Choose a single stanza of "The Waste Land" and analyze it. Consider meter, rhyme, ellipsis, imagery, allusion, and other poetic tropes.
Why is April "the cruellest month"?
Some critics have interpreted "The Waste Land" as a treatise on modern civilization, while others have argued that it is far more personal - an attempt on Eliot's part to grapple with his failing marriage. Trace the relationship between the personal and the universal in the poem, particularly in the opening section.
The narrator is constantly in flux in "The Waste Land." Outline the various roles and personas the narrator assumes, and consider the significance of each.

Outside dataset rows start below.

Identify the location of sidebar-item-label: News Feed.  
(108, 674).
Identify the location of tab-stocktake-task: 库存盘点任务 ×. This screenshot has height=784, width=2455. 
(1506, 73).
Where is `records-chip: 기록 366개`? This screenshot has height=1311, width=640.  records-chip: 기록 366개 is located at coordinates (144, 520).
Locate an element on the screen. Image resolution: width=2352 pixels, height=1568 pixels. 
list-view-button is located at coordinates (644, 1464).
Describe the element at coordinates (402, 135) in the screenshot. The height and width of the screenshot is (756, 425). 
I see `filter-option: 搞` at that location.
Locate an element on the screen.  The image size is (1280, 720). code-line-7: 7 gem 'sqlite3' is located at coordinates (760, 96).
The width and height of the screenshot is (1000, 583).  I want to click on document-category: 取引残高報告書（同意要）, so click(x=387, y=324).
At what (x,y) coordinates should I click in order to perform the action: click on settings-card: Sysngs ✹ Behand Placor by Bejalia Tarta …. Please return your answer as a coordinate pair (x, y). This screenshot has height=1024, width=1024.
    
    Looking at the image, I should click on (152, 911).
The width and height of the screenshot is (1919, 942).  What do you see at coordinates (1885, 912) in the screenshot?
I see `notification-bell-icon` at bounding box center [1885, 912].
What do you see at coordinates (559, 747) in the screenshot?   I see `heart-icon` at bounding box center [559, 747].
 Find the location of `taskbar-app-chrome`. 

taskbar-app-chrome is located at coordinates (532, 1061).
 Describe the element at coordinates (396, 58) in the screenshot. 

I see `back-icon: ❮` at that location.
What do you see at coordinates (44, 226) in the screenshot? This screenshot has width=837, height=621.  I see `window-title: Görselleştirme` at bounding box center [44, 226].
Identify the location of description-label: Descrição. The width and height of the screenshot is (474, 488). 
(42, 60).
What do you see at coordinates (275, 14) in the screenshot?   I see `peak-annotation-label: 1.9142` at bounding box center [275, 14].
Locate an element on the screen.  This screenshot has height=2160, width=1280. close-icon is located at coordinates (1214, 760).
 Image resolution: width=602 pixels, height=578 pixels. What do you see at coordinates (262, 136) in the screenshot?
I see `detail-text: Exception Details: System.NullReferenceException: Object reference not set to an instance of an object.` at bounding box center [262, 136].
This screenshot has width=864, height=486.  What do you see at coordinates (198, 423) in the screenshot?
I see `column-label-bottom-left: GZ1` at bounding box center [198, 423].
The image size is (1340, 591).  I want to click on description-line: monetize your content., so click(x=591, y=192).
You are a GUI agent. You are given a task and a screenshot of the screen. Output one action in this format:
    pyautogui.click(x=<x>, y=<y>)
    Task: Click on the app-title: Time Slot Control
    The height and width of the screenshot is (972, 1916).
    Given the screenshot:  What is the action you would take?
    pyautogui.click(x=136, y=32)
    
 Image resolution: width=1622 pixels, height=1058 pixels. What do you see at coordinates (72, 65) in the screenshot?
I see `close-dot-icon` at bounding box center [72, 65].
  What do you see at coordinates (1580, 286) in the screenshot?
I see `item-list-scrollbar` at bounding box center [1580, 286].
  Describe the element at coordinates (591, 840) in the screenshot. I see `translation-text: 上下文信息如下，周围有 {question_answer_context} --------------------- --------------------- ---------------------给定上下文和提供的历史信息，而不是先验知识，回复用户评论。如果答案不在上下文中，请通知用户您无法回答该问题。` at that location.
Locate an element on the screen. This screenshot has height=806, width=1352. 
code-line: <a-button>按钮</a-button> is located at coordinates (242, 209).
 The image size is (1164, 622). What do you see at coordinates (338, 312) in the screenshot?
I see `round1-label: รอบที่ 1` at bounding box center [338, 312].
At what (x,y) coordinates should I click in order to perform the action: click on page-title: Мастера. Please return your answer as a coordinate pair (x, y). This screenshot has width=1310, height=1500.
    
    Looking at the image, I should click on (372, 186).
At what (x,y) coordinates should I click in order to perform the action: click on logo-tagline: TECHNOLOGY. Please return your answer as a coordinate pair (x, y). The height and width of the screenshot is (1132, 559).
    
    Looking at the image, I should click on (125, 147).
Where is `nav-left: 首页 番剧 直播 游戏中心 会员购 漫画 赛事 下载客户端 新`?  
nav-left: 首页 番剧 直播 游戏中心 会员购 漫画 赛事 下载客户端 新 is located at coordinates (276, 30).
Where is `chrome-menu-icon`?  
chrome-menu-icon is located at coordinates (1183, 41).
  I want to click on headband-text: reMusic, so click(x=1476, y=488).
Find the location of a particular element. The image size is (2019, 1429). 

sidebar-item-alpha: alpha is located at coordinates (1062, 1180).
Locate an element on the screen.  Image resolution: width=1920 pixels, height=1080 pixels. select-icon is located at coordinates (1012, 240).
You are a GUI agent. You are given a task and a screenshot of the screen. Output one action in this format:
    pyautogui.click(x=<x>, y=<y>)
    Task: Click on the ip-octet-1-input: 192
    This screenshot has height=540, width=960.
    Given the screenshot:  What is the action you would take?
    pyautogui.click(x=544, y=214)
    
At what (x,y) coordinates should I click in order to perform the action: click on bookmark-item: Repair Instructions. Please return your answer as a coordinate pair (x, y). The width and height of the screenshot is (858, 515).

Why does Eliot refer to "Mylae" on line 70, instead of World War I? What does the substitution of an ancient war for a modern one mean? Consider the role of history in "The Waste Land," and Eliot's fluid conception of time.
Analyze the water imagery of "The Waste Land," from the summer rain in the beginning to the potentially redemptive shower at the end.
In "The Waste Land," death and life are the same. Discuss.
Is "The Fire Sermon" really a sermon? If so, what is Eliot preaching? If not, why is it called one?
"The Waste Land" is full of sounds, onomotopoiea: from "jug jug jug" to "drip drop" to "twit twit" to "co co rico." What is the significance of this technique for the poem as a whole? Analyze each of the moments in which such language appears.
Is "The Waste Land" hopeful or pessimistic?